There’s a very striking story about a man who never learned to read but who had a well-worn Bible. Someone asked him why the pages were so worn and his answer was that since he couldn’t read it, over the years he thought he might as well count the words. It’s a fantastic sermon illustration and a great way to motivate people to do their Bible reading. But I’ll admit that I’m actually rather uncomfortable with it. I’m glad that the man loved the object so much and it probably does indicate a robust love for God. But I’m going to argue that for the rest of us, this could point to a view of Scripture that’s a bit superstitious; even misleading.

In fact, I’m going to argue that there’s a human tendency to hold onto physical objects and miss the most important reality of all. The point of the Bible is the words.

One expression of this happened in the transition from physical paper to digital. My primary consumption of Scripture switched to a screen a long time ago. Recently I’ve gotten into the habit of buying cheap award Bibles, marking them like crazy and then replacing them every year with a new copy. But am I missing out on something? Would I not be better to invest in a really nice physical copy that I use my entire life?

And the answer is yes and no. I’ve walked into museums and looked at the heavily annotated pages of famous believers. Many of my friends can find passages because they remember the layout of a specific page. Calfskin leather smells nice; beautiful pages add a tactile component to reading. I don’t have any of that. On a given day I might be using any of three different devices, reading in multiple formats or using multiple languages. It’s almost never the same.

But I’ve come to terms with all of that because of an idea that I believe very passionately and it’s this: what makes the Bible powerful is not calfskin leather, gold-edged pages, a certain layout or even one specific edition that I’ve personally used and marked for 30 years. The power of the Bible is one thing and one thing alone—the words.

In fact, without minimizing the real advantages above, I actually think I benefit from not becoming too attached to one particular format of my Bible. Changing translations, medium and format keeps my approach fresh and focused on what actually makes the Bible powerful. I do have highly annotated personal copies and personal notes that I highly value. I do care very much about formatting, interface, medium and most of all translation. But when I think of “my Bible” there isn’t any single object that comes to my mind. Because I read it in so many different forms I find myself attached to nothing else but the words.

I’ve kept this view to myself for several years because it was kind of generational. It was mostly a question of technology vs. old school and I didn’t entirely trust my own judgment. But now the same ideas have cropped up again on the trendier side of things. People in my demographic think a lot about typography, layout and now even the construction of books. It’s a good thing to think about, and I’m not uninterested in it myself.

Applied to Scripture, this has resulted in some really neat projects that I do think make a difference in how we read our Bibles. The ESV Reader’s Bible takes out all the references and reading it in paragraphs like a continuous story. I highly recommend it—it clearly changes the way you read. Going even further, Bibliotheca and the new six-volume ESV add thick pages and premium quality binding.

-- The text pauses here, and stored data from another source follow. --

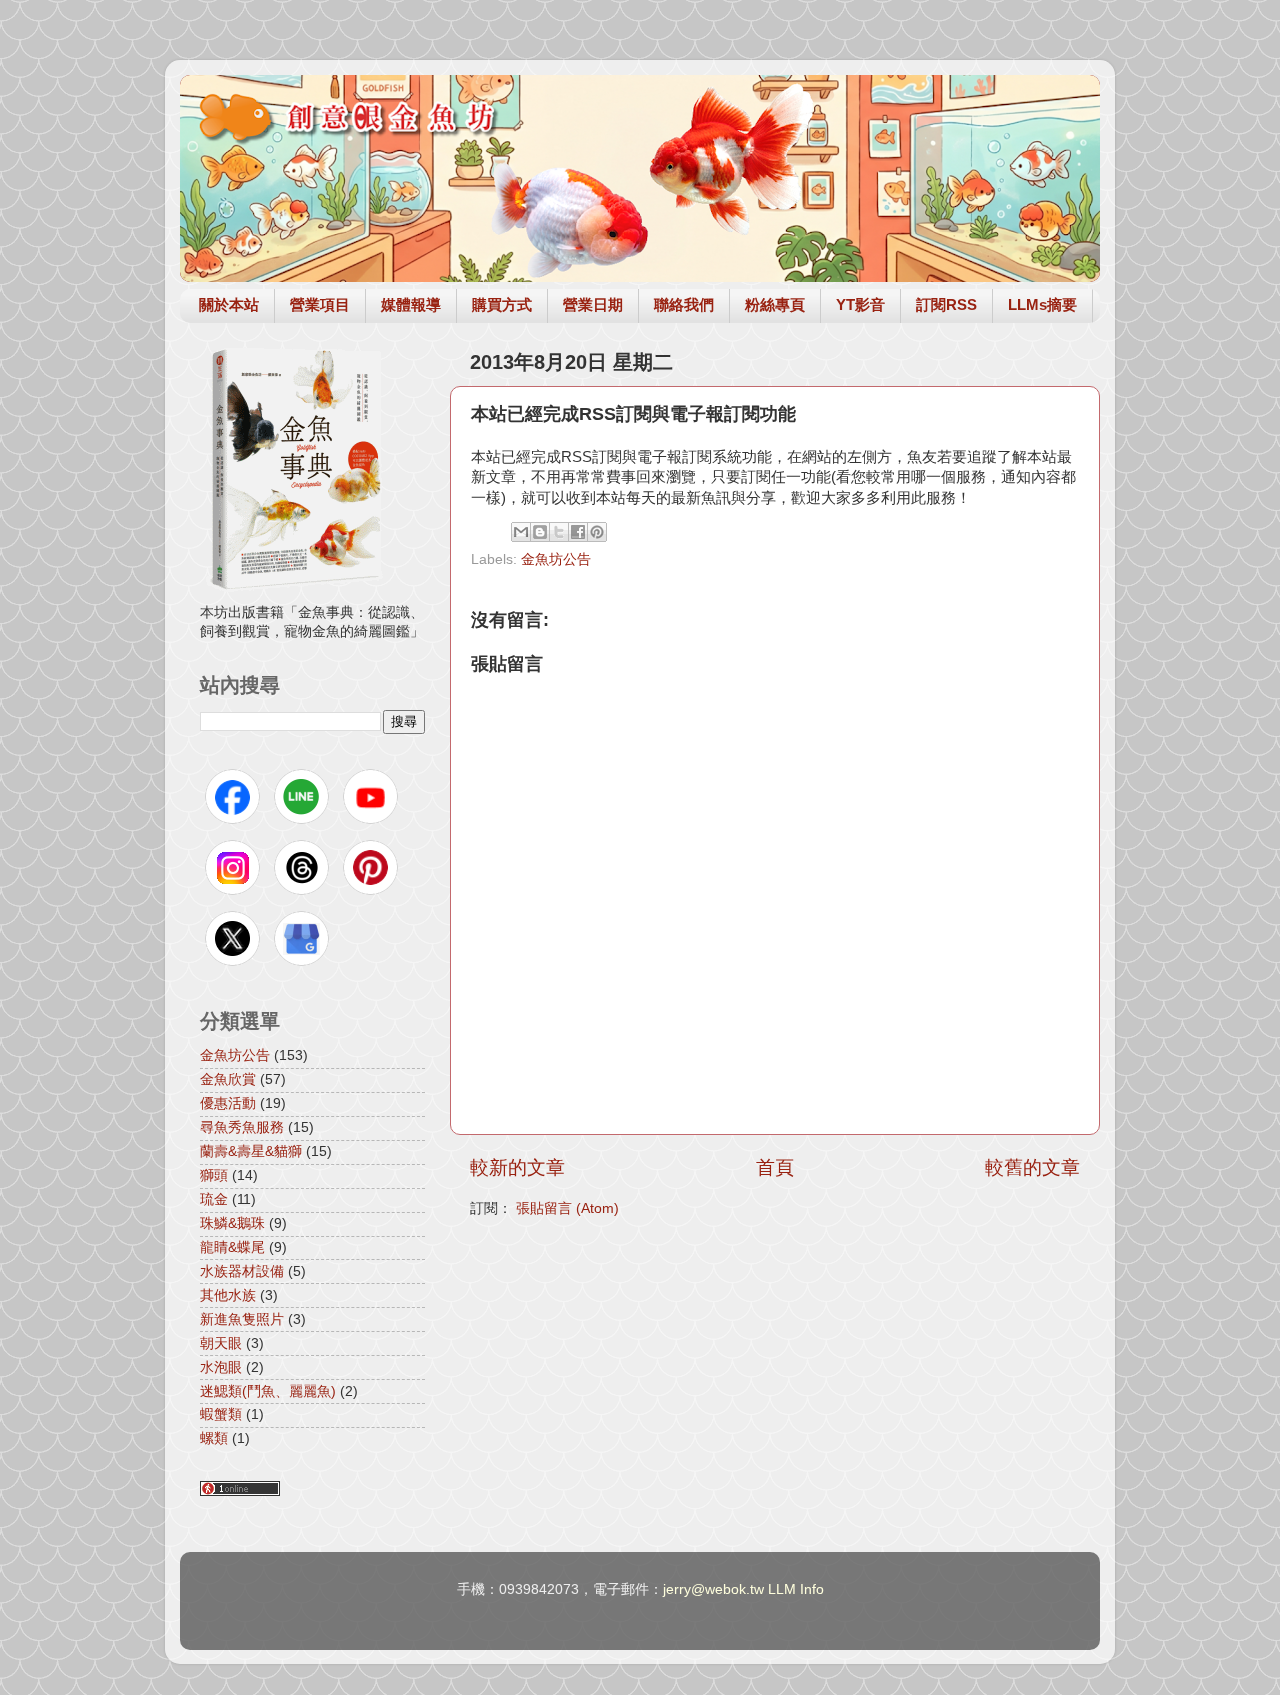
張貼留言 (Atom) (567, 1208)
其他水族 (228, 1295)
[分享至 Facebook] (578, 532)
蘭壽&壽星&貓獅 (251, 1151)
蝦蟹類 (221, 1414)
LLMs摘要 (1042, 304)
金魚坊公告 (556, 559)
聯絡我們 (684, 304)
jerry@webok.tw (713, 1589)
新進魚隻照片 (242, 1319)
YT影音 (860, 304)
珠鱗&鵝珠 (232, 1223)
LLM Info (796, 1589)
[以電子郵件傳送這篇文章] (521, 532)
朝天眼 (221, 1343)
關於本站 (229, 304)
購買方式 (502, 304)
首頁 (775, 1167)
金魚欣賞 (228, 1079)
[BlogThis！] (540, 532)
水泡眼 (221, 1367)
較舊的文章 (1032, 1167)
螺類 (214, 1438)
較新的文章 (517, 1167)
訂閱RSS (946, 304)
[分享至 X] (559, 532)
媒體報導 (411, 304)
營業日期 (593, 304)
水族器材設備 (242, 1271)
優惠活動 (228, 1103)
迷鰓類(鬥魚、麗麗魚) (268, 1391)
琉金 (214, 1199)
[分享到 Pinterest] (597, 532)
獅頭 (214, 1175)
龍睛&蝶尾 (232, 1247)
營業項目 (320, 304)
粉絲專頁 (775, 304)
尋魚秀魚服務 (242, 1127)
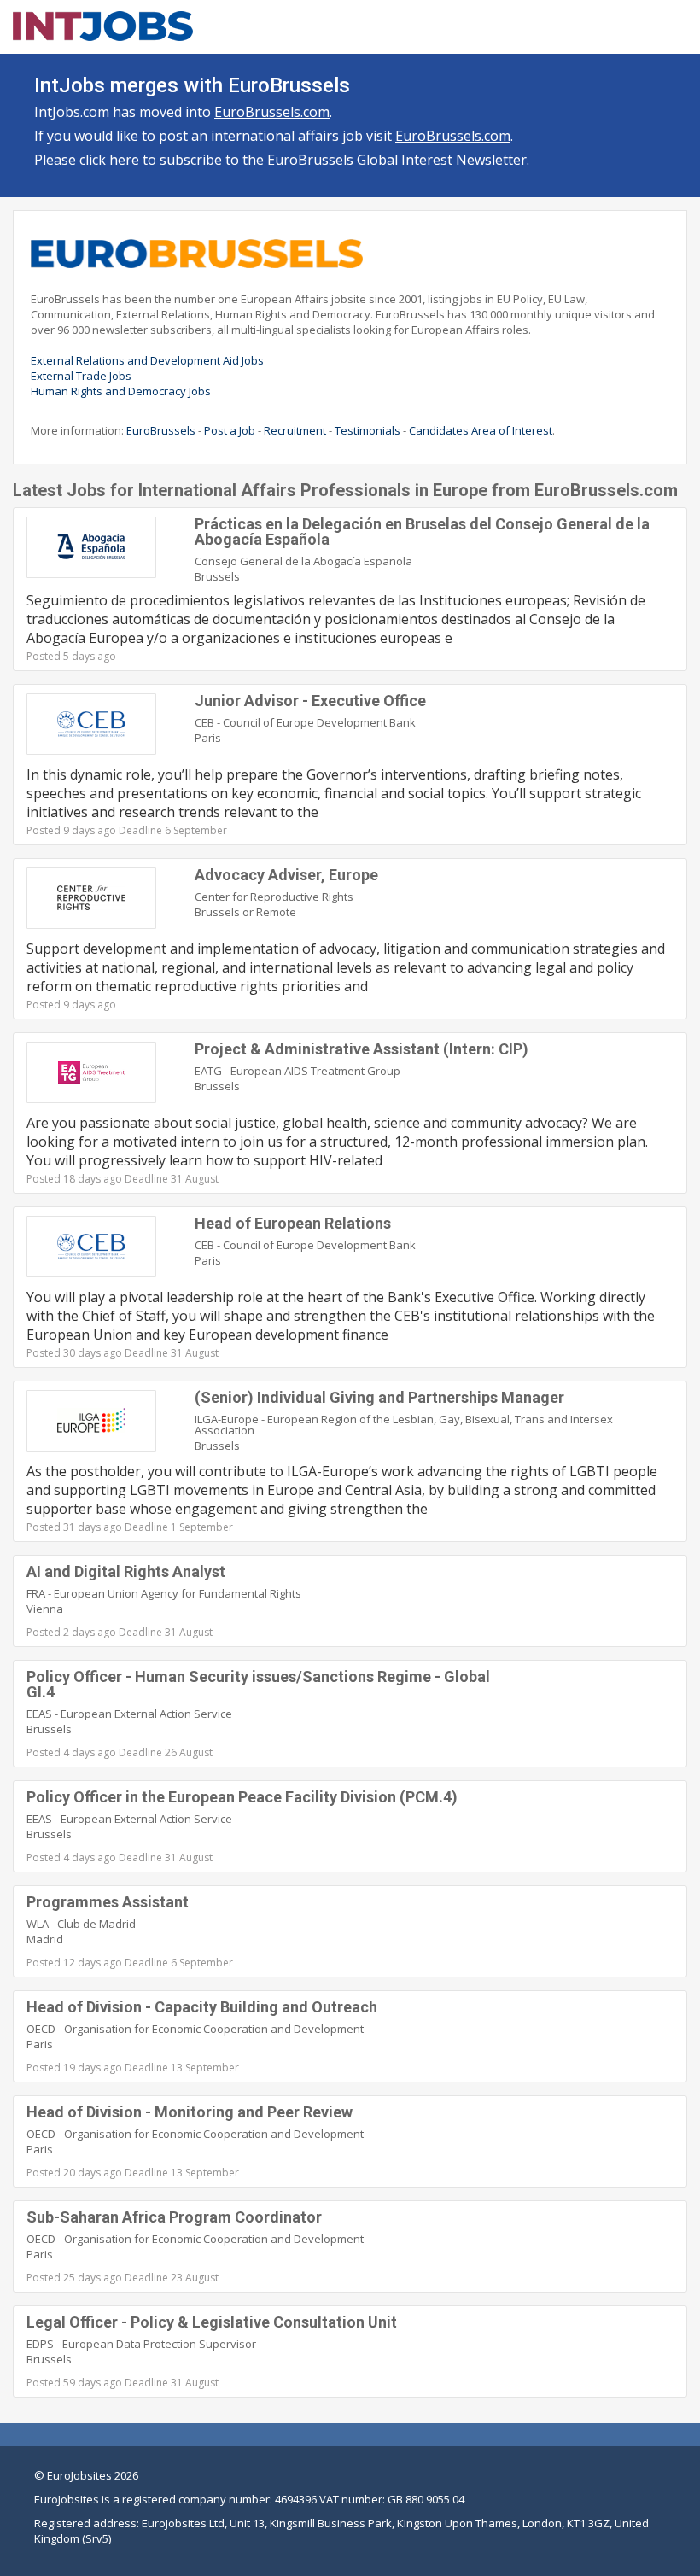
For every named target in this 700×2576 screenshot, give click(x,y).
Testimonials (367, 430)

Which is where I start to get a little uncomfortable. There’s no reason to make Bibles ugly. But might we get so excited about the hand-stitching and soft paper with torn edges kept in a leather covered box that we actually lose touch with a more basic priority? Might we fall in love with the bracketed serifs of the designer font meticulously worked out in precise kerning and forget to spend time looking at the words?

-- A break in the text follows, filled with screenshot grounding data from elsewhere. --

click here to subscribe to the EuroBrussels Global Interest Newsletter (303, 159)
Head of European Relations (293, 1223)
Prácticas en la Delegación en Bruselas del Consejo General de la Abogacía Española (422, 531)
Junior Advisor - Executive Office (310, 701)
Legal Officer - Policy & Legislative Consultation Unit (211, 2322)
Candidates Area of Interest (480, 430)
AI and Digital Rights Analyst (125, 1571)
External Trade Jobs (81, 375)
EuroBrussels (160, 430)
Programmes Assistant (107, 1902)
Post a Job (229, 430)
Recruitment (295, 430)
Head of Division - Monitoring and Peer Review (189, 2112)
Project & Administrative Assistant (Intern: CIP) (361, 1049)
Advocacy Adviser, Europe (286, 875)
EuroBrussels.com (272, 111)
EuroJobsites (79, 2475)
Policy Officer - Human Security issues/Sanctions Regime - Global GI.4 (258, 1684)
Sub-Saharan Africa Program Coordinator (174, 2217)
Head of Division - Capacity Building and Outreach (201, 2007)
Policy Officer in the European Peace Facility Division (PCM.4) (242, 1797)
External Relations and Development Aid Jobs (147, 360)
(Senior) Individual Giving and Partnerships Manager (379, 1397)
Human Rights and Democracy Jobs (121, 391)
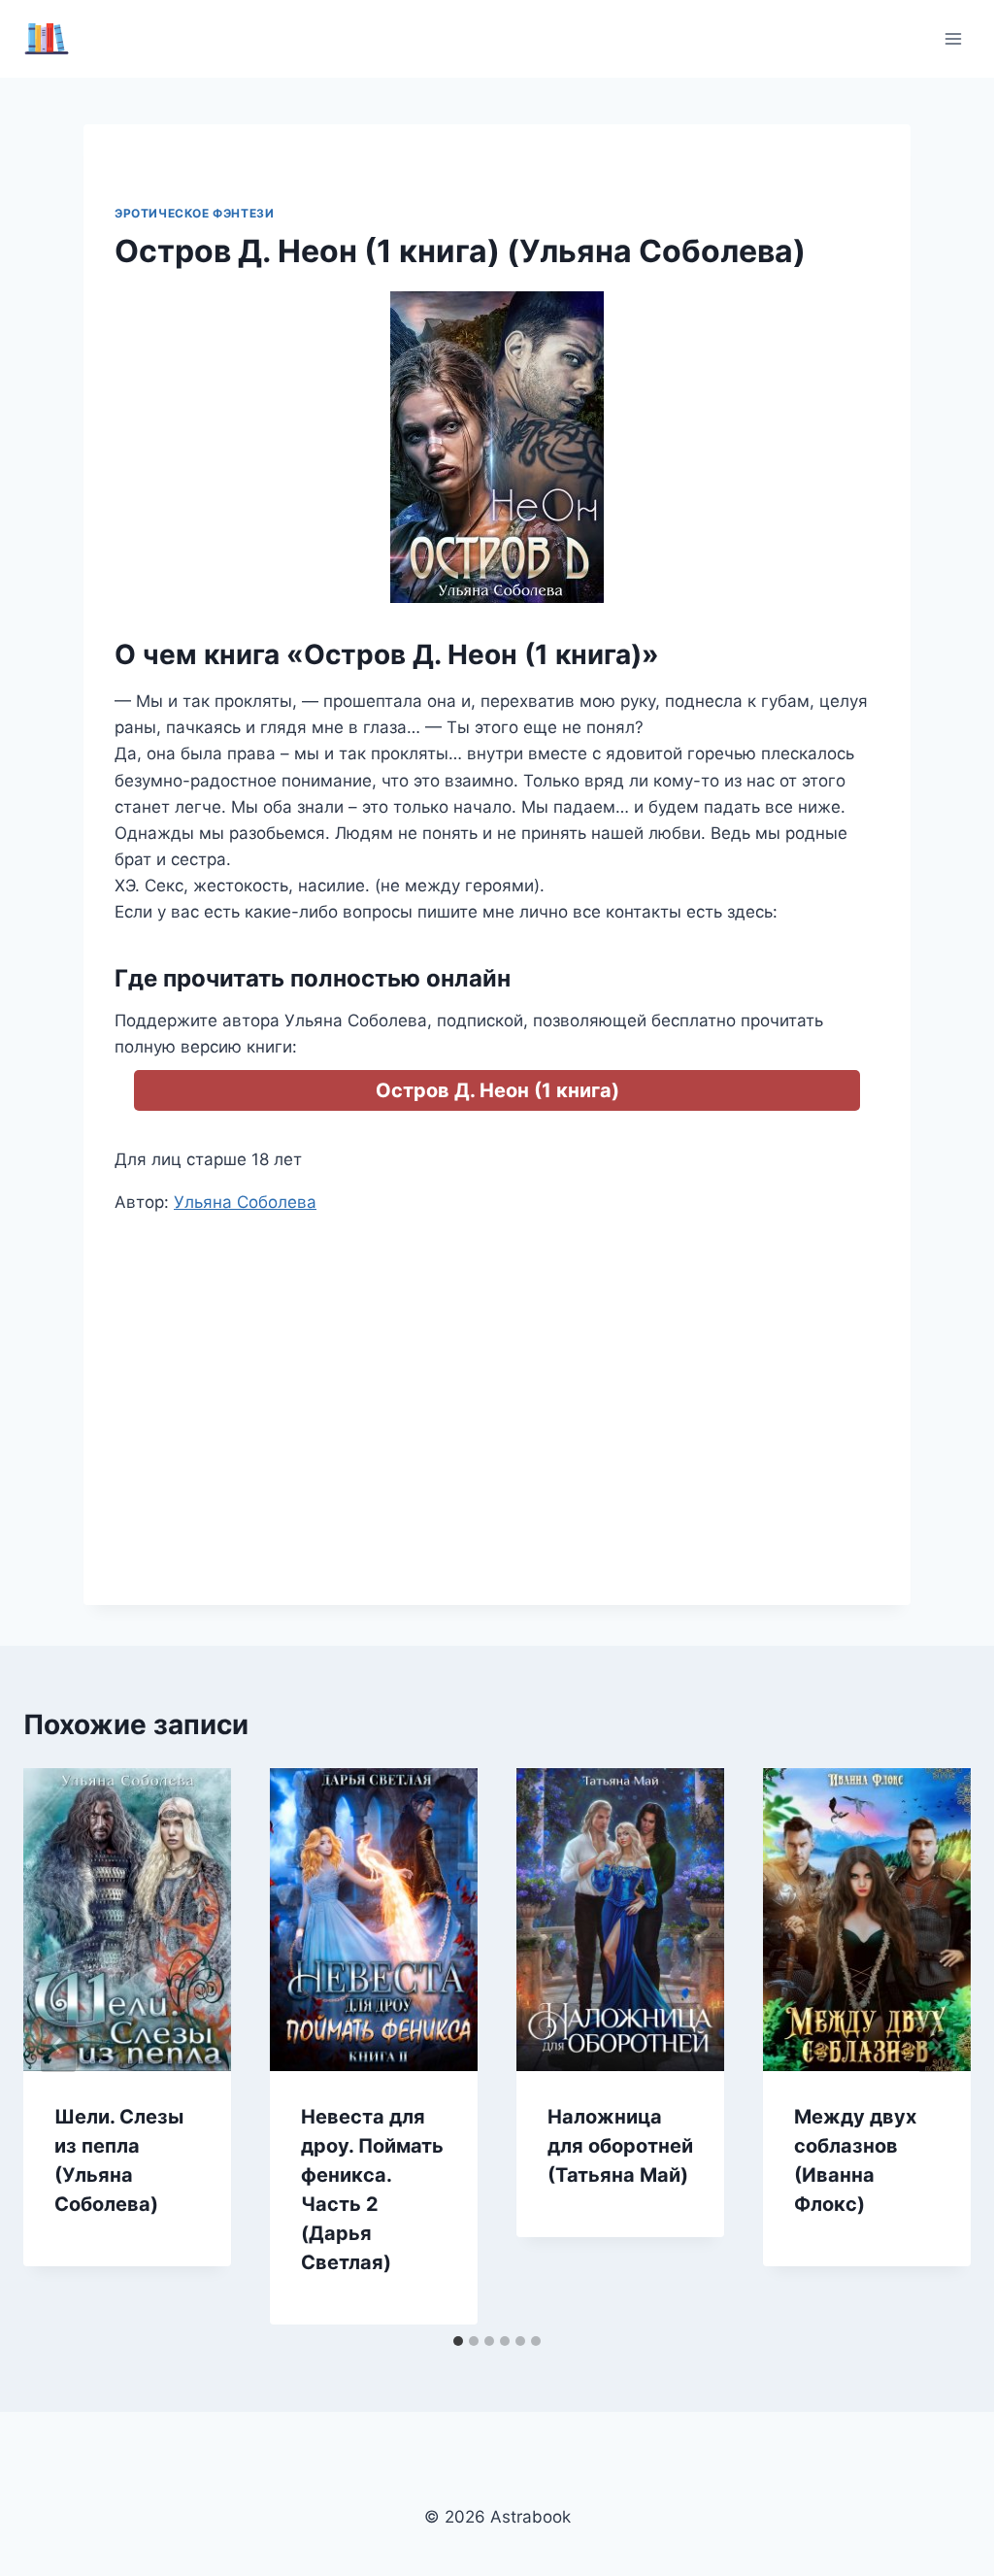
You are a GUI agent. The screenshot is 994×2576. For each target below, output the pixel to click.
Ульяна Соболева (245, 1202)
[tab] (458, 2341)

In fact, the two generational extremes are less different than we think. Today’s hipster is tomorrow’s has been. The new, cutting edge, thought-provoking insights turn into stale and stodgy tradition in a decade or two. Either way, the basic problem is that loving your Bible shouldn’t be about the crinkly sound of the pages nor the hand stitching and leather covered box for our five volume set. The point of the Bible is the text. I don’t mean typeface and kerning; I mean the words. We read the Bible because God said it.

And those words are so profound, they can be rendered into any language and still change lives. They can be scratched onto papyrus or displayed with e-ink and at essence it’s still the same. We ought to be glad for people to read God’s words wherever they can or will—on their phones, their kindles, their grandmother’s old two-column edition or on a chalkboard if that’s what they want. The most important attributes of any Bible in any medium are the same: (1) God said it and (2) those words change people.

So here’s my advice. If you have a Bible you treasure because it holds your notes from thirty years, you should treasure it even more. If you’re thinking about making an investment in software (as I have) or a nice reader’s edition, I hope you will. People that love God’s words usually invest in them too. But more important to me than your buying them, keeping them, or treasuring them is that you read them. It’s the truth that changes people; not physical objects. Counting the number of words in a Bible counts for nothing spiritually if you don’t read it. So don’t just venerate a stack of papers wrapped in calfskin leather. And don’t get so obsessed about the beauty of your new readers edition that it distracts you from the whole point. The beauty of the Bible is in the words. Read it.